Figure 2. CPP quantified protein unfolding in HEK293T cells upon mild heat shock.

(A) The frequency plot and Gaussian fit (black) shows the number of peptides (n) in which a lysine site was accessible for covalent modification as measured by CPP (log₂ R) in the proteome of control HEK293T cells. Log₂ R values were binned by integer. The inset highlights the frequency distribution of lysine sites that are predominantly inaccessible for covalent modification with CPP. The relative number of protein molecules [%] in which lysine sites were accessible or conversely inaccessible to covalent modification is indicated above the bar graph. (B) The scatterplot compares the relative number of protein molecules in which a lysine residue was accessible for covalent modification in control versus heat shock treated HEK293T cells. “Accessible” and “inaccessible” on the scale bars indicate lysine sites that were measured as either completely accessible or inaccessible for covalent modification.

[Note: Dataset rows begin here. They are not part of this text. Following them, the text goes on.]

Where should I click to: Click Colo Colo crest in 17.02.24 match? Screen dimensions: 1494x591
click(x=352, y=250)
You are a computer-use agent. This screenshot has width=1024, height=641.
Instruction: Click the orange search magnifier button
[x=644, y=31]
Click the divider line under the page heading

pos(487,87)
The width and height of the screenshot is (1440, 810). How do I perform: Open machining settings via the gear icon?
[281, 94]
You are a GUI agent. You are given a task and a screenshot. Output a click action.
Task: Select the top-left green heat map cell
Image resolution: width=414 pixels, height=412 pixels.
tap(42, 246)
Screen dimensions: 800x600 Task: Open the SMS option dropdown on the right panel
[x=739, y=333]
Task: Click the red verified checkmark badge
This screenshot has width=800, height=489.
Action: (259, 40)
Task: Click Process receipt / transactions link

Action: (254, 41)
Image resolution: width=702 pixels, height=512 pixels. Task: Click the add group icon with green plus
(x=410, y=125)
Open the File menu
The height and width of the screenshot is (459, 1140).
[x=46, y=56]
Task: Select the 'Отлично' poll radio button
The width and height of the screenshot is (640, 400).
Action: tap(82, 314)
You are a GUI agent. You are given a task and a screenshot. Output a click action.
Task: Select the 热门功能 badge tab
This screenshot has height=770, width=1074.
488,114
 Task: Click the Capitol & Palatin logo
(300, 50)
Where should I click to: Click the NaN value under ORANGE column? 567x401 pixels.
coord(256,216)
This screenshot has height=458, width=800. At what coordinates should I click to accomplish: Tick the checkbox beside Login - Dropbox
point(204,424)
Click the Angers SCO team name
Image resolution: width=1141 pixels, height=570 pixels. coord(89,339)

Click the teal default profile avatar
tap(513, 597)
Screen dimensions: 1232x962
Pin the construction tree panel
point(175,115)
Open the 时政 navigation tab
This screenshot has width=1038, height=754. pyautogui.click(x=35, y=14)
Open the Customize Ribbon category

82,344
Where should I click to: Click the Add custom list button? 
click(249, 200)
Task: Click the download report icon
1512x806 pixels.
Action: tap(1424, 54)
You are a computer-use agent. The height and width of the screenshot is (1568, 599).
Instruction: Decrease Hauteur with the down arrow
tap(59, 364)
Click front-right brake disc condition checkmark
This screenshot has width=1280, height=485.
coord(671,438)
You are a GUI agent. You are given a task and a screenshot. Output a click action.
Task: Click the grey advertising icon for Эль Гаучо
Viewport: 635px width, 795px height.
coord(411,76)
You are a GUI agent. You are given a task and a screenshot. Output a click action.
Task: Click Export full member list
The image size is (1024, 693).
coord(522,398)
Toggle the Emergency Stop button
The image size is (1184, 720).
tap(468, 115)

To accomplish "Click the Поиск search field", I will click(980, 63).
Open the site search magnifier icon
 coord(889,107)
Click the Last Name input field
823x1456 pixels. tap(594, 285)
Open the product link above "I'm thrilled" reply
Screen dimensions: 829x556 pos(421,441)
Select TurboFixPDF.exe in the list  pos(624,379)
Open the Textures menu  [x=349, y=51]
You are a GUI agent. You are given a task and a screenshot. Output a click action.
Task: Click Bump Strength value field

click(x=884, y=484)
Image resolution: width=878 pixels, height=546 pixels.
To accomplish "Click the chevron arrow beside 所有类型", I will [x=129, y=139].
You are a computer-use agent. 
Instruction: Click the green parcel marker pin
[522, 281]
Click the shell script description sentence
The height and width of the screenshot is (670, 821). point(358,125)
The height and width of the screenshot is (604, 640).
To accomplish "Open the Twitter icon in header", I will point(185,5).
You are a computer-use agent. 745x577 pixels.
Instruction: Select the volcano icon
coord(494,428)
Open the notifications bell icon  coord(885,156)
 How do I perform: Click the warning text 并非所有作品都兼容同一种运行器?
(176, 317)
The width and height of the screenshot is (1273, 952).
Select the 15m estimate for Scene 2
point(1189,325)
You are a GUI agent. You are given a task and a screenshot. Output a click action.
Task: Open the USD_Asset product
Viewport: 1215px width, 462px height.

Individual lysine residues differed by Δ > 2 in relative accessibility for covalent modification (pink). Significantly different lysine sites passed the discovery threshold of q < 0.01 (Benjamini-Hochberg corrected, red). The control lysine site CRBT1#K54 of exogenously added Chymotrypsin (green) and overall mean (blue) are shown. The diagonal denotes no change in relative covalent modification. Error bars are standard deviation (σ).